Caroline fand dieses Ritual beneidenswert einfach. Allzu oft trug sie die Bürde aus Ungewissheit und Sorge bis weit in die Morgenstunden hinein.
Trotzdem, die Sommernächte waren warm, und die Luft trug einen Duft, der fremd aber nicht unangenehm war. Gewisse hiesige Pflanzen, so Jered, blühten nur bei Nacht. Caroline malte sich fremdartige Mohnblumen aus, mit schweren Blüten und betäubender Wirkung. Sie gewöhnte sich an, das Schlafzimmerfenster offen und die blumige Brise über ihr Gesicht fächeln zu lassen. Mit jeder Sommernacht fand sie leichter in den Schlaf.
Als der Juli zur Neige ging, war es Lilys Schlaflosigkeit, die darauf hindeutete, dass sich in Jereds Haus etwas verändert hatte.
Lily hatte dunkle Ränder unter den Augen. Lily stocherte wie betäubt in ihrem Frühstück herum. Lily schweigsam und verbissen am Mittagstisch, sich von Carolines Onkel wegduckend.
Caroline wollte der Sache nicht auf den Grund gehen — wollte nicht wahrhaben, dass etwas nicht stimmte, hasste die Vorstellung, es könne noch schlimmer kommen, als es ohnehin schon war. Eines warmen Abends, als Lily immer noch unruhig war, obgleich sie ihr zwei Kapitel aus ›Dorothy‹ vorgelesen hatte, wie Lily diese ewig gleichen Märchen nannte, da nahm sie all ihren Mut zusammen.
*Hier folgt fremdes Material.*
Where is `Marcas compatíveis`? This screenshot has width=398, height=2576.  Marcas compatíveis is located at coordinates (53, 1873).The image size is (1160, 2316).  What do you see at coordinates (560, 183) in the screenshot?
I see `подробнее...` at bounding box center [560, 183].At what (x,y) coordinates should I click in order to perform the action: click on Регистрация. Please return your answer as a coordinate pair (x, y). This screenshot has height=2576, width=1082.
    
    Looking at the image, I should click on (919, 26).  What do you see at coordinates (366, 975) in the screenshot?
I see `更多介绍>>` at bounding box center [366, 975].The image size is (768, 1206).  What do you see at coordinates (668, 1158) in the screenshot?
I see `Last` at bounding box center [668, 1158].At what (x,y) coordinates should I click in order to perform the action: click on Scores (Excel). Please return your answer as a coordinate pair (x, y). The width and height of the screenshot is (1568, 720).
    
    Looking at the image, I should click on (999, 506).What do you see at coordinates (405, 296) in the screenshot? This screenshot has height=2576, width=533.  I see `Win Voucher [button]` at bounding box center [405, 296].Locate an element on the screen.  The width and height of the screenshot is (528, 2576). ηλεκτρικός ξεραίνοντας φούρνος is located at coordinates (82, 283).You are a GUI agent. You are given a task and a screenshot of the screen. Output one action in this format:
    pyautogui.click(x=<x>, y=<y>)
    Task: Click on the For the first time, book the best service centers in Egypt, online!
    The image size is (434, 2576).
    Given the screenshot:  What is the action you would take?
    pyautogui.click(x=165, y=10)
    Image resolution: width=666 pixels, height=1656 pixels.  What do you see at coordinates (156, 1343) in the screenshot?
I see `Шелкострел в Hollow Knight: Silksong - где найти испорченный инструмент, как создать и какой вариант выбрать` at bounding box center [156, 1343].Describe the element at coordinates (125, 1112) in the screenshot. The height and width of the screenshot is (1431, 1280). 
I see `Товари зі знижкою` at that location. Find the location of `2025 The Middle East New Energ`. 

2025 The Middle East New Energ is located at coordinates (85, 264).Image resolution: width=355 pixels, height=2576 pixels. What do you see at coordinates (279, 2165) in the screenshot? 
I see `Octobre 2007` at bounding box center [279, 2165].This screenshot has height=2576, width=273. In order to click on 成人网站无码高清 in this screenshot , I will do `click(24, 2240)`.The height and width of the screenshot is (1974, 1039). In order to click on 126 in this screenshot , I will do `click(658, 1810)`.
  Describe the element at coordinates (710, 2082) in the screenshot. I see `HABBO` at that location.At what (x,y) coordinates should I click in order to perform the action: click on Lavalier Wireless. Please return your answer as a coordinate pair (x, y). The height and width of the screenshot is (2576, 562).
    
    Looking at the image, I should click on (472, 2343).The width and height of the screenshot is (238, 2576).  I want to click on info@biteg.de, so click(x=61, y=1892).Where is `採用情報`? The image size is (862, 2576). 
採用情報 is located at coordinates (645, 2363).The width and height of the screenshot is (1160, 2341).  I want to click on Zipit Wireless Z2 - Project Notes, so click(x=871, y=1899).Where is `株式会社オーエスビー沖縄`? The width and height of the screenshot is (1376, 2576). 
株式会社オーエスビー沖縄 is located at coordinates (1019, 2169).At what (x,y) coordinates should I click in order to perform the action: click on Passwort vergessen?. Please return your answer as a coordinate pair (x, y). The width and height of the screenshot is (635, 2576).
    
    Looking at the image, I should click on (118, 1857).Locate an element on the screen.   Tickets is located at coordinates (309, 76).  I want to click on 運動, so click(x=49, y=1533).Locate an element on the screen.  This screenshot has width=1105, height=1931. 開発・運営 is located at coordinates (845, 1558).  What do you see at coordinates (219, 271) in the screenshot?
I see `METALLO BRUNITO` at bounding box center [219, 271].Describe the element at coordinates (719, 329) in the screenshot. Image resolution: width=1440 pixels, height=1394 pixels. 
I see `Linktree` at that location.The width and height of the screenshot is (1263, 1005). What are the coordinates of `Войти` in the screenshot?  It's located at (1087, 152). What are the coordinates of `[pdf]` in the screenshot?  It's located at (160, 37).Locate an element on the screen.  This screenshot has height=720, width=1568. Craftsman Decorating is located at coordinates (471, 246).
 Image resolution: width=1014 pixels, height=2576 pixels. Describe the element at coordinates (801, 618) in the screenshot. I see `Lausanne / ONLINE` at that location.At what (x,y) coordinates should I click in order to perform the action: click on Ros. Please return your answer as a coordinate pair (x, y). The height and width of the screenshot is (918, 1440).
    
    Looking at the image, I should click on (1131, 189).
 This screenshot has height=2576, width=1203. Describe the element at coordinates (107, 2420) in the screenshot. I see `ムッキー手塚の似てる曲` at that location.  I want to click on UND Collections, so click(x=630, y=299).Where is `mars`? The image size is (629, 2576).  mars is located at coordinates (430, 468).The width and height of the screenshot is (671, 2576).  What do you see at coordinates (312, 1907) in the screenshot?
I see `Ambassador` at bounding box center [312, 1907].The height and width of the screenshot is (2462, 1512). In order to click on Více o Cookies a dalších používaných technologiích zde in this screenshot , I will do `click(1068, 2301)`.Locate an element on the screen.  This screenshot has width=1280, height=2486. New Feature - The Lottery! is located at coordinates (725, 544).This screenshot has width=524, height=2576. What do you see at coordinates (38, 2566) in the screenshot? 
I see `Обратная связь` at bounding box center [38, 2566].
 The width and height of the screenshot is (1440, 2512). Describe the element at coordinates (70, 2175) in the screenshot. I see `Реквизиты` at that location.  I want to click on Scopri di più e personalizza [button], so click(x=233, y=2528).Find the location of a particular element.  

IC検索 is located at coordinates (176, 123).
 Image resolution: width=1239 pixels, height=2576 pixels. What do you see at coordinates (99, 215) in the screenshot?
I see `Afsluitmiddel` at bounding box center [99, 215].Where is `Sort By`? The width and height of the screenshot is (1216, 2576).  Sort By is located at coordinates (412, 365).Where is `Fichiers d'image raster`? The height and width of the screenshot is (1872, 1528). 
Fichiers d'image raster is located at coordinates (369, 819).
Das kleine Mädchen zog sich die Decke übers Kinn. »Ich werde immer wach, wenn sie kämpfen.«
»Wenn wer kämpft, Lily?«
»Tante Alice und Onkel Jered.«
Caroline wollte es nicht glauben. Lily musste andere Stimmen hören, von der Straße vielleicht.
Doch Lilys Zimmerchen hatte nicht mehr als ein Guckloch, das auf ein Seitengässchen ging und nicht auf die geschäftige Marktstraße. Es war tatsächlich eine ausgebaute Abstellkammer im hinteren Flur; Jered hatte daraus ein winziges aber gemütliches Schlafzimmer für seine Nichte gemacht. Genug Platz für ein Mädchen, seinen Teddy und seine Mutter, die ein Weilchen sitzenblieb und vorlas.
Doch das Zimmerchen teilte sich eine Wand mit dem Schlafzimmer von Jered und Alice, und diese Wände waren nicht besonders dick. Stritten Jered und Alice zu später Stunde, wenn sie sich allein wähnten? Die beiden schienen ganz glücklich zu sein… ein bisschen reserviert vielleicht, jeder in seiner eigenen Welt, wie es bei älteren Paaren keine Seltenheit war, aber zufrieden eben. Sie konnten sich noch nicht lange so streiten oder Lily hätte sich beklagt oder zumindest Symptome gezeigt.
Die Streiterei musste begonnen haben, nachdem Colin Watson hier angekommen war.
Caroline riet Lily, die Stimmen einfach zu überhören. Tante Alice und Onkel Jered seien nicht wirklich böse miteinander, sie hätten nur Meinungsverschiedenheiten. Sie würden einander wirklich sehr lieb haben. Lily schien das zu akzeptieren, nickte und schloss die Augen. Im Laufe der nächsten Tage besserte sich ihr Verhalten ein wenig, obwohl sie ihrem Onkel nach wie vor aus dem Weg ging. Caroline verdrängte die Sache, und dachte nicht mehr daran bis zu jener Nacht, da ihr über einem Kapitel von ›Dorothy‹ die Augen zufielen und sie irgendwann nach Mitternacht verkrampft und mit Gliederschmerzen neben Lily aufwachte.